Last Updated: Tuesday, 24 January 2017, 15:02 GMT

Iran suspends license of reformist newspaper

Publisher Committee to Protect Journalists
Publication Date 24 June 2016
Cite as Committee to Protect Journalists, Iran suspends license of reformist newspaper, 24 June 2016, available at: http://www.refworld.org/docid/579afe5615.html [accessed 24 January 2017]
DisclaimerThis is not a UNHCR publication. UNHCR is not responsible for, nor does it necessarily endorse, its content. Any views expressed are solely those of the author or publisher and do not necessarily reflect those of UNHCR, the United Nations or its Member States.

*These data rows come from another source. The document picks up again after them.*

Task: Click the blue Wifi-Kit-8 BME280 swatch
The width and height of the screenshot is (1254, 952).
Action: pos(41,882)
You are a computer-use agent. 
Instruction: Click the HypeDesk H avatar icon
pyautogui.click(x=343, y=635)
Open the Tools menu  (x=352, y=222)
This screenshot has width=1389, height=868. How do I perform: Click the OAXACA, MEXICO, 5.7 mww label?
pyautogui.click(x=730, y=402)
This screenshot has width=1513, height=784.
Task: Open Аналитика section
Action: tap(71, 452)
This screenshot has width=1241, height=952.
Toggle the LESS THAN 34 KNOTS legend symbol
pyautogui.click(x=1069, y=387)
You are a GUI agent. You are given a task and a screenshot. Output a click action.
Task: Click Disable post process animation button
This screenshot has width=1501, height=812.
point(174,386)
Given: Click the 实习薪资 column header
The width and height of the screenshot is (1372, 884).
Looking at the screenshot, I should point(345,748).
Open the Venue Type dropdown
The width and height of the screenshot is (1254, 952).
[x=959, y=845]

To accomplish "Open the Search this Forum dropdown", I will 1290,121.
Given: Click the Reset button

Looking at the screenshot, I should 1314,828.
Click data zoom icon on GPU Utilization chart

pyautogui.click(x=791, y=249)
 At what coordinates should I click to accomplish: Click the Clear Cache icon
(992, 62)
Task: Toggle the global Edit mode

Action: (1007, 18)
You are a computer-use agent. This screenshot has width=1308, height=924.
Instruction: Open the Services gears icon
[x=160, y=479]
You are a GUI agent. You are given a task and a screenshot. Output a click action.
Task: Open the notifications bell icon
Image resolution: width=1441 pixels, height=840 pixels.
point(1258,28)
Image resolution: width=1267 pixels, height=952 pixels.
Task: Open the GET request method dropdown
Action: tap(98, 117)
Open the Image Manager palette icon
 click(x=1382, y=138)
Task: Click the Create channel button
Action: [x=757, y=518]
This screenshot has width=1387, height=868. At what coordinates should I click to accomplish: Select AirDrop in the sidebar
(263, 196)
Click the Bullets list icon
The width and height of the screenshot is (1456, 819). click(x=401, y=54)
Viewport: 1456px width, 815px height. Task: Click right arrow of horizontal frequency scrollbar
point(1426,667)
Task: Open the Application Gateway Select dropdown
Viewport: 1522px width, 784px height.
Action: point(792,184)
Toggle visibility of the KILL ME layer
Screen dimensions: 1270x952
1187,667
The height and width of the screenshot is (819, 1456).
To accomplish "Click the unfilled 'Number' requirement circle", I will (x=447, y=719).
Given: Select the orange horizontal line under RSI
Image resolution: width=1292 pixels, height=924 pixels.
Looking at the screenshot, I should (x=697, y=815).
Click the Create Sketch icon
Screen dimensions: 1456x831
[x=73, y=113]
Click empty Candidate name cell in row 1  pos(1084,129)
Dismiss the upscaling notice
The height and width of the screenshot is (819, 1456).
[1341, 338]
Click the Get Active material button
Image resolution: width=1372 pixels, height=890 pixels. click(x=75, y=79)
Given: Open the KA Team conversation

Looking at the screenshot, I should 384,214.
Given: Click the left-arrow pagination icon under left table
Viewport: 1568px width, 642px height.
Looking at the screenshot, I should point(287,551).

June 24, 2016 – An Iranian court prosecutor suspended the Iranian reformist newspaper Ghanoon's license following a legal complaint from the Islamic Revolutionary Guards (IGRC), the newspaper announced on June 20, 2016.

The newspaper's website said the ban was implemented to "prevent a crime," after the paper was accused of "publishing falsehood with the intent to cause disrupt in public opinion."

The IRGC, a powerful security agency, did not specify which of the newspapers reports had inspired the complaint.

At least two recent articles in the newspaper angered Iranian officials, however. On June 11, Ghanoon published an article, "A Doomed 24 hours," under the byline of its legal and judicial desk, which included testimony from of an unnamed prisoner who described mistreatment in Tehran's Great Penitentiary, including being allowed only two hours of access to dirty water for drinking a day.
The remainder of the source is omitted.